Other takeaways include:
- Loss of patient record and billing data can have a crippling effect on a health care provider, including disruption to ongoing patient care, disruption to business operations, and financial losses.
- EMR software contracts are typically highly-technical and lengthy; consideration should be given to consulting with legal counsel, including to review:
o The health care provider’s rights with respect to the software, including management and disposition of the data therein upon termination or expiration of the agreement—how and when is the EMR data transferred to the health care provider, does the contract require that the data be provided in readable and usable format, and does the agreement make it clear that the provider owns the data?
o Does the contract clearly set forth the vendor’s obligations with respect to HIPAA compliance, security, backup redundancy, software updates, and related matters?
o Does the contract permit the vendor to de-identify patient data and commercialize such de-identified data for its own benefit? If so, has the provider’s legal counsel opined that such actions are HIPAA-compliant and legally permissible?
o Does the contract permit the vendor to subcontract any of its duties and obligations, and if so, has legal counsel reviewed the same?
o Does the contract permit any health care data to be maintained by the vendor outside the United States? Will this violate Medicare rules or other applicable law?

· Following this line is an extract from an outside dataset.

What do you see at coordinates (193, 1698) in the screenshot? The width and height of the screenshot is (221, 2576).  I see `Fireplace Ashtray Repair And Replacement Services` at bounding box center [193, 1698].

What additional risks are created by permitting the data to be maintained in this way?
o Does a HIPAA business associate agreement accompany the vendor contract?

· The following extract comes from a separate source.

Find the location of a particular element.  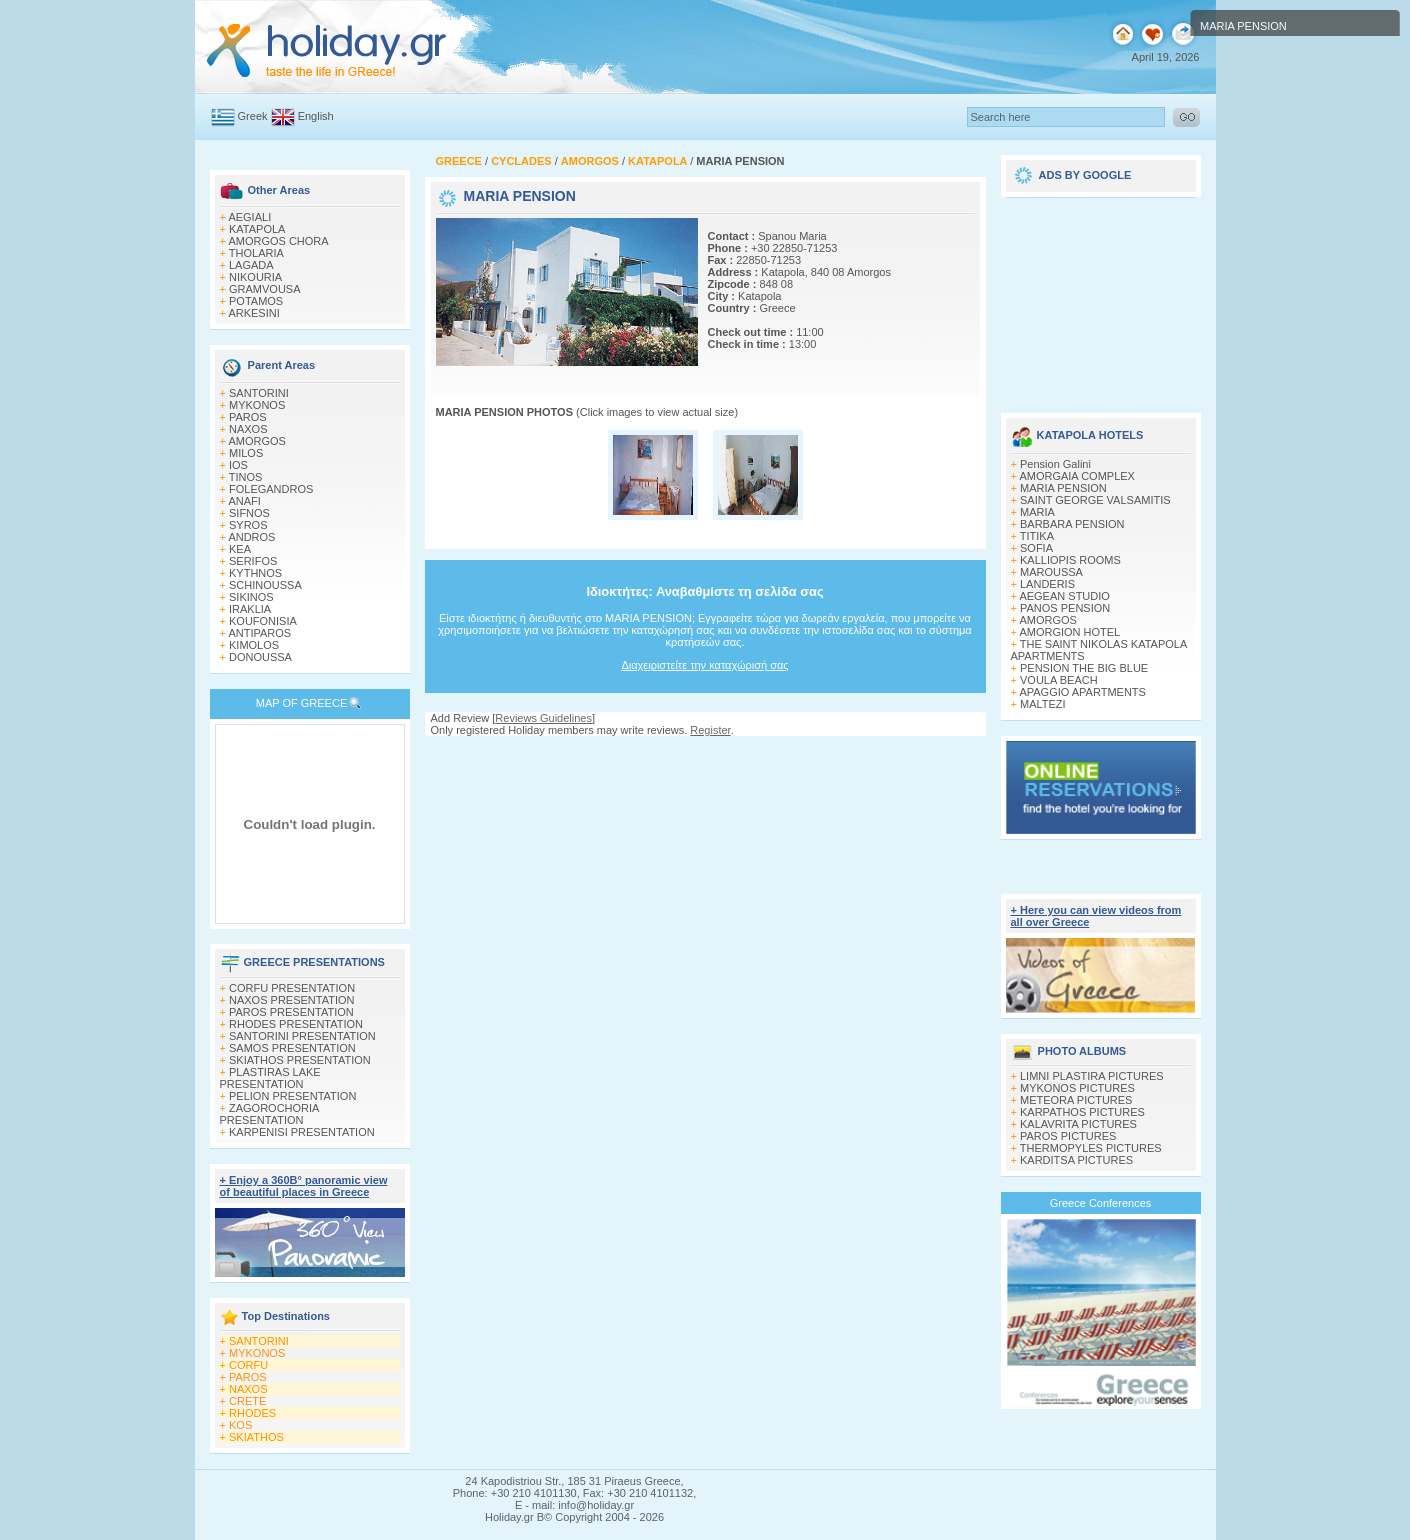

SKIATHOS is located at coordinates (256, 1437).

o Does the agreement require the vendor to maintain cyber/data breach insurance?
o Does the agreement require the vendor to indemnify the provider for cyber/data breaches?
o Is venue and jurisdiction for disputes and governing law in the state where the provider is located? Who pays legal fees?
- HIPAA Security Rule compliance requires more than written policies and procedures—full implementation of the requirements of the rule requires continuous and ongoing oversight and action.
- Breach or loss of ePHI implicates multiple laws and multiple governmental agencies—providers may face scrutiny and penalties from professional licensing boards, the federal OCR, and state attorneys general, among others. If affected patients reside in multiple states, scrutiny—and penalties—can extend across those states.